Mademoiselle était allée au-devant de son père et s’était réjouie, dans son innocence, de le retrouver le même. Richelieu eut aussi l’impression que Monsieur n’avait pas changé. Il tint d’autant plus à l’avoir dès le lendemain à son château de Rueil, sous prétexte d’une fête ; et Monsieur ne repartit qu’après lui avoir « ouvert son cœur, » comme dans l’affaire Chalais. Tourné et retourné par ce terrible homme, le malheureux dénonça mère et amis, absens et présens, ceux qui avaient comploté la chute du premier ministre et ceux qui avaient essayé, d’après Gaston, de le faire assassiner tel jour, en tel lieu. « Non pas, rapporte Richelieu en ses Mémoires, que Monsieur contât ces choses de lui-même, mais le cardinal lui demandait s’il n’était pas vrai qu’on lui disait telles et telles choses, et il l’avouait ingénuement. » La fête de Rueil eut des suites funestes pour ses amis.

Extrait des données

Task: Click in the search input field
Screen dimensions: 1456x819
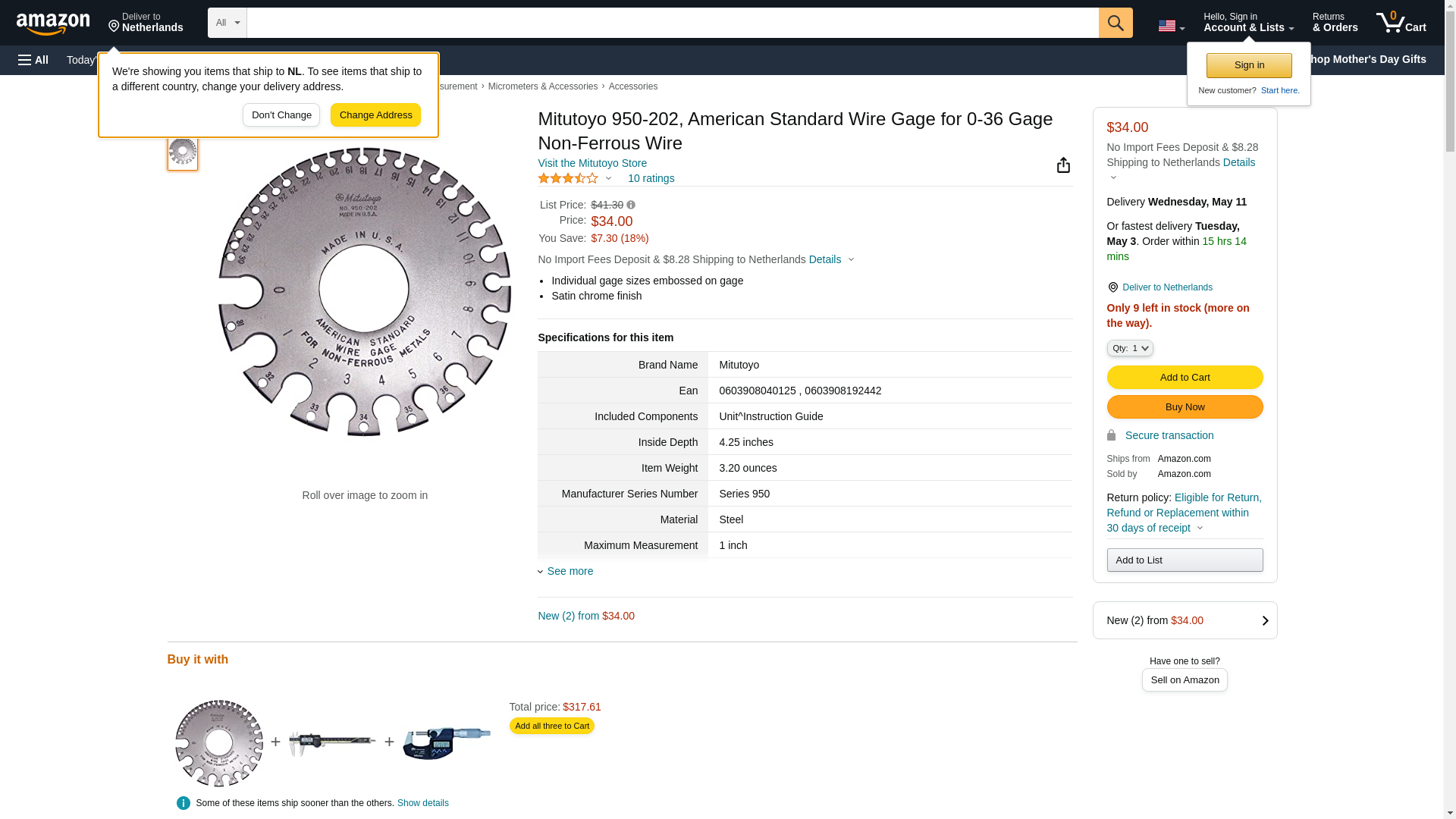Action: [x=672, y=23]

Tâches et exercices
1. Relevez dans l'extrait sur Richelieu et Monsieur les noms propres de personnes. Ne comptez pas les titres comme « Monsieur » ou « Mademoiselle ».
2. Poursuivez l'extrait sur Richelieu et Monsieur à la suite de sa dernière phrase.

Liste des réponses
1. Richelieu, Chalais, Gaston

2.
Monsieur s’était retiré à Blois, d’où il venait souvent à Paris. A chaque voyage, il ne manquait jamais de remplir à sa façon ses devoirs de père en venant jouer et bavarder avec Mademoiselle. Il s’amusait à lui faire chanter les chansons sur Richelieu. Il organisa pour elle un ballet d’enfans auquel la cour de France assista. Il se montra à sa fille dans toute sa gloire à l’occasion d’un autre ballet, dansé au Louvre le 18 février 1635 par le roi, la reine, et les principaux de leur suite. Cette dernière solennité laissa toutefois à Mademoiselle des souvenirs mélangés. L’un des plus fidèles compagnons d’exil de son père, le duc de Puylaurens, devait être du « ballet du roi. » Richelieu le fit arrêter au Louvre pendant une répétition. « Il fut conduit au bois de Vincennes, où il mourut prisonnier assez subitement[1]. » On donna son rôle à un autre, et Gaston n’en parut pas autrement préoccupé. La Gazette apprit au public que la fête avait admirablement réussi, « chacun remportant de ce lieu plein de merveilles la même idée que celle de Jacob, lequel n’ayant vu toute la nuit que des anges,

  1. Mémoires de Mademoiselle.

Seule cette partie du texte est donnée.